Here is an interesting idea that uses a solution to one problem to solve another.
House prices in the major cities of Australia are pretty much out of reach for working families not already in the market. Just to keep the roof over the kid’s bedroom is costing well over 50% of the family income for renters or buyers.
The latest solution to housing affordability is a high-speed rail link between Sydney and Melbourne financed predominantly from private capital.
Come again.
Well, the idea is that very fast transport links, such as covering the 878 km between Melbourne and Sydney in an hour of travel, would allow people to work in the city and live in the countryside where, of course, housing is much cheaper.
And should they cough up the infrastructure funds, the private sector can cash in on the growth in land values all along the route to easily cover the return on investment.
Now I should point out that the current commute from Penrith, an outer west suburb of Sydney, to the Sydney CBD, a distance of 55 km, takes at least 50 minutes on the fast train. The notion of getting to Melbourne by rail in just a few more minutes is fanciful.
You don’t want to know how long it takes to get to Canberra by rail, a destination not even half way to Melbourne.

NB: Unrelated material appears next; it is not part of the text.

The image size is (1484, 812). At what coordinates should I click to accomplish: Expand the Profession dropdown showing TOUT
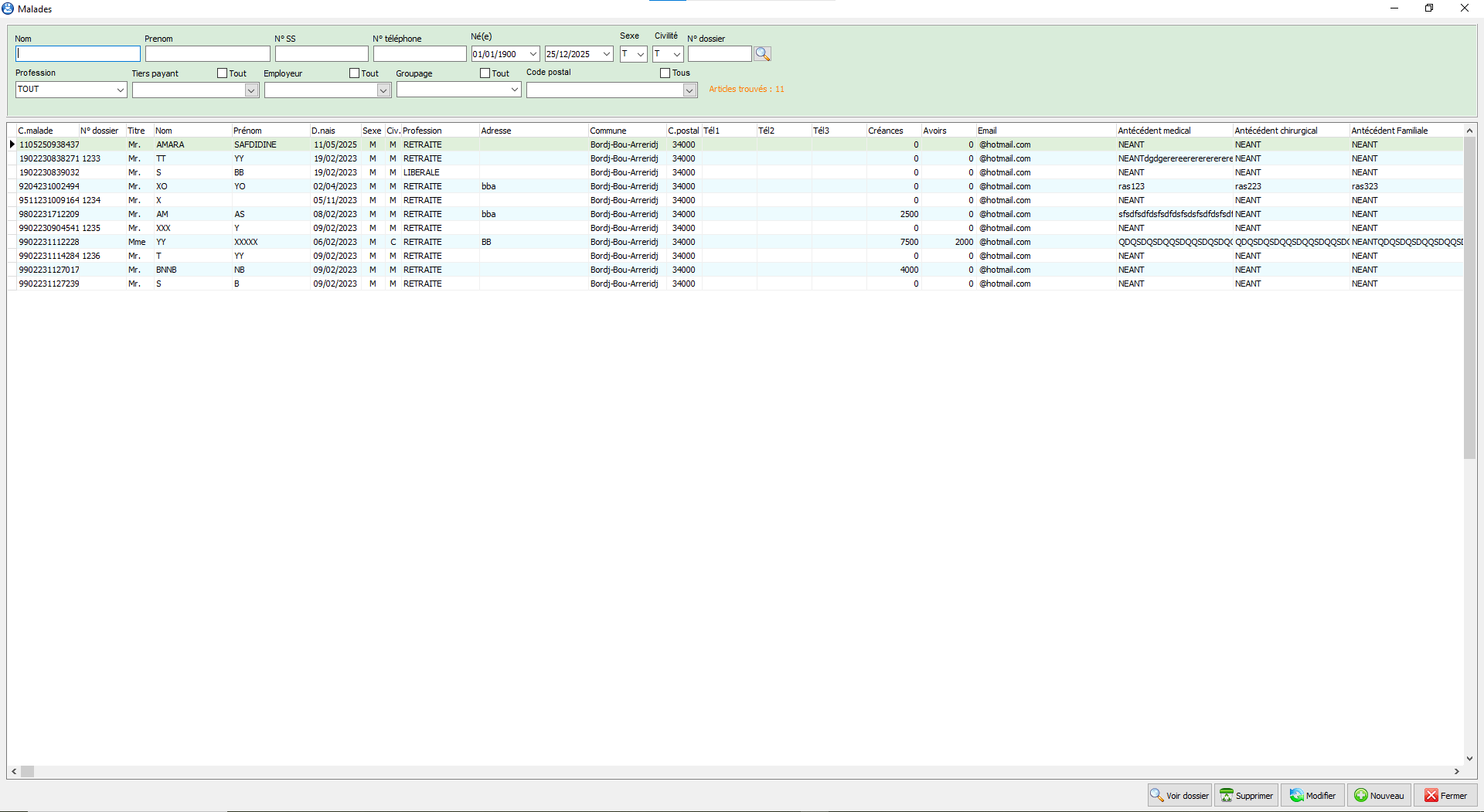[120, 90]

Let’s just say you’ll need to take a book.
But there are fast trains in the world and they move people around very efficiently indeed, famously so in Japan and continental Europe. And the new technologies for rapid transport systems make the working options look like a horse and cart.
Infrastructure at this scale does cost a lot of money. But there is also a lot of capital about looking for a return. So you can see why the idea emerges.
Except that it is crazily dumb.
The reason housing is so expensive is the concentration of wealth. The high paying jobs are in town and so people want to be in town. They pay rent (or a mortgage) for being close to work and this retains wealth in the city that stays in the hands of a relative few. Don’t forget the bank owns your house until the mortgage is paid off.
What would be better is if the jobs were more evenly distributed, then the people would happily move to the jobs. Demand in cities would slow and so would prices.
So instead of commuter trains, what about a high-speed rural train network designed to move produce rather than people. Give the aquaponics entrepreneur in Albury the ability to sell produce to the Sydney market where there are plenty of people still occupying the existing housing stock.
This would also get around the problem of an agricultural production system currently capital saturated. Farm business debt-equity ratios and production growth potential are maxed out under current practices. New production is needed to attract capital.
So rather than move the people to the capital why not move the capital to the people.
And this might even release some housing affordability pressure because capital has somewhere other than real estate to make a return.